Department of Biosystems Science and Engineering, ETH Zürich, 4058 Basel, Switzerland.
Department of Immunology, University of Oslo, 0372 Oslo, Norway.
Bioinformatics. 2020 Jun 1;36(11):3594-3596. doi: 10.1093/bioinformatics/btaa158.
B- and T-cell receptor repertoires of the adaptive immune system have become a key target for diagnostics and therapeutics research. Consequently, there is a rapidly growing number of bioinformatics tools for immune repertoire analysis. Benchmarking of such tools is crucial for ensuring reproducible and generalizable computational analyses. Currently, however, it remains challenging to create standardized ground truth immune receptor repertoires for immunoinformatics tool benchmarking. Therefore, we developed immuneSIM, an R package that allows the simulation of native-like and aberrant synthetic full-length variable region immune receptor sequences by tuning the following immune receptor features: (i) species and chain type (BCR, TCR, single and paired), (ii) germline gene usage, (iii) occurrence of insertions and deletions, (iv) clonal abundance, (v) somatic hypermutation and (vi) sequence motifs. Each simulated sequence is annotated by the complete set of simulation events that contributed to its in silico generation. immuneSIM permits the benchmarking of key computational tools for immune receptor analysis, such as germline gene annotation, diversity and overlap estimation, sequence similarity, network architecture, clustering analysis and machine learning methods for motif detection.

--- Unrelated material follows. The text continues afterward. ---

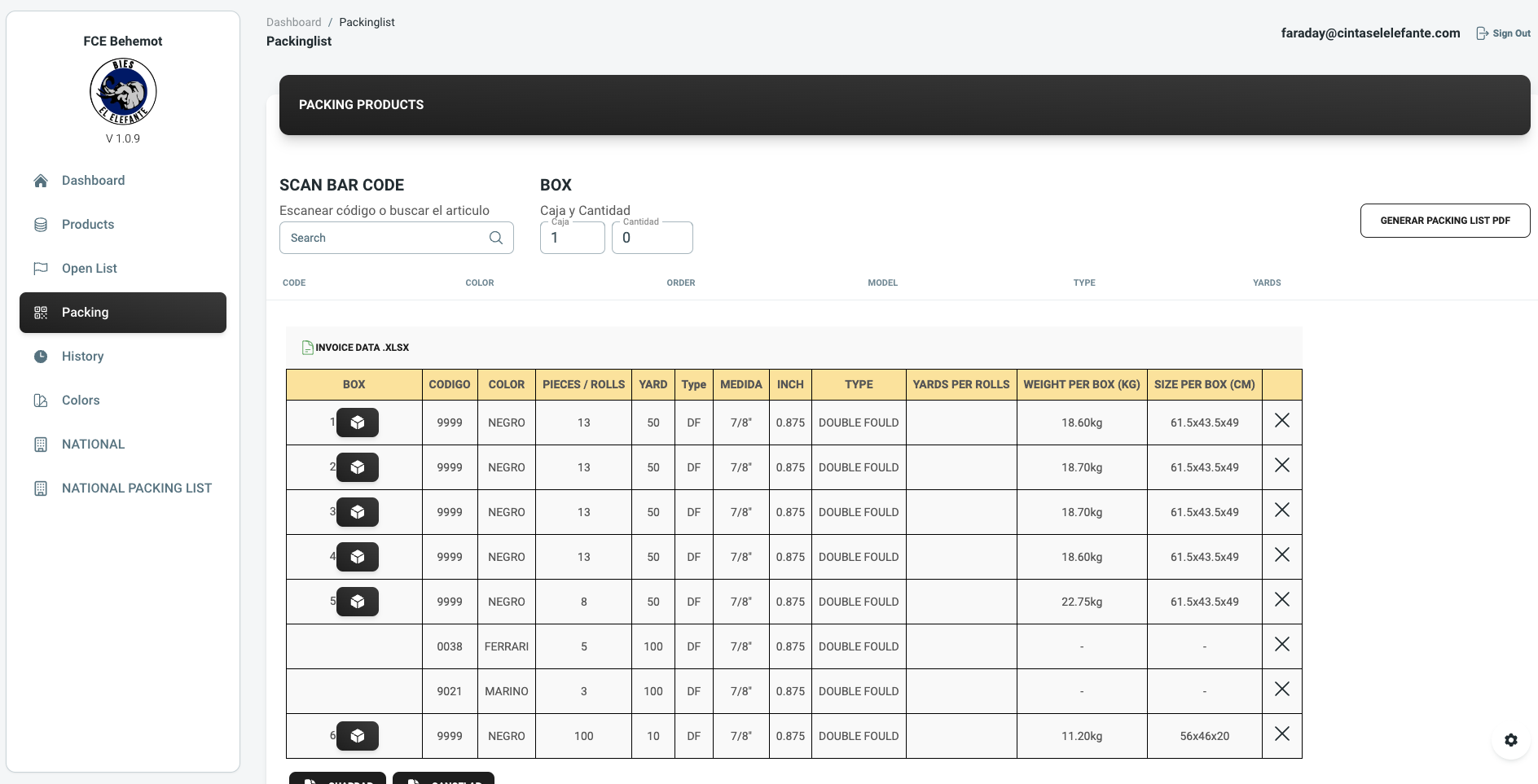Focus the Caja number field

572,239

The package is available via https://github.com/GreiffLab/immuneSIM and on CRAN at https://cran.r-project.org/web/packages/immuneSIM. The documentation is hosted at https://immuneSIM.readthedocs.io.
sai.reddy@ethz.ch or victor.greiff@medisin.uio.no.

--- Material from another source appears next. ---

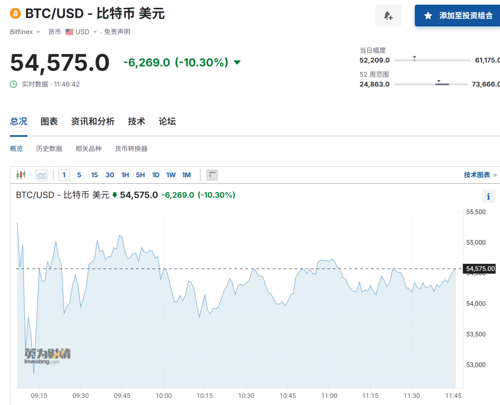The height and width of the screenshot is (405, 500).
Task: Switch to the 资讯和分析 tab
Action: pyautogui.click(x=93, y=121)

Supplementary data are available at Bioinformatics online.
适应性免疫系统的 B 细胞和 T 细胞受体库已成为诊断和治疗研究的一个关键目标。因此,用于免疫受体分析的生物信息学工具数量迅速增加。此类工具的基准测试对于确保可重复和可推广的计算分析至关重要。然而,目前为免疫信息学工具基准测试创建标准化的真实免疫受体库仍然具有挑战性。因此,我们开发了 immuneSIM,这是一个 R 包,它允许通过调整以下免疫受体特征来模拟天然和异常合成全长可变区免疫受体序列:(i)物种和链类型(BCR、TCR、单链和双链),(ii)胚系基因使用,(iii)插入和缺失的发生,(iv)克隆丰度,(v)体细胞超突变和(vi)序列基序。每个模拟序列都由有助于其在计算机中生成的完整模拟事件集进行注释。immuneSIM 允许对关键的免疫受体分析计算工具进行基准测试,例如胚系基因注释、多样性和重叠估计、序列相似性、网络架构、聚类分析和用于基序检测的机器学习方法。
该软件包可通过 https://github.com/GreiffLab/immuneSIM 获得,也可在 CRAN 上的 https://cran.r-project.org/web/packages/immuneSIM 获得。文档托管在 https://immuneSIM.readthedocs.io。
sai.reddy@ethz.ch 或 victor.greiff@medisin.uio.no。
补充数据可在生物信息学在线获得。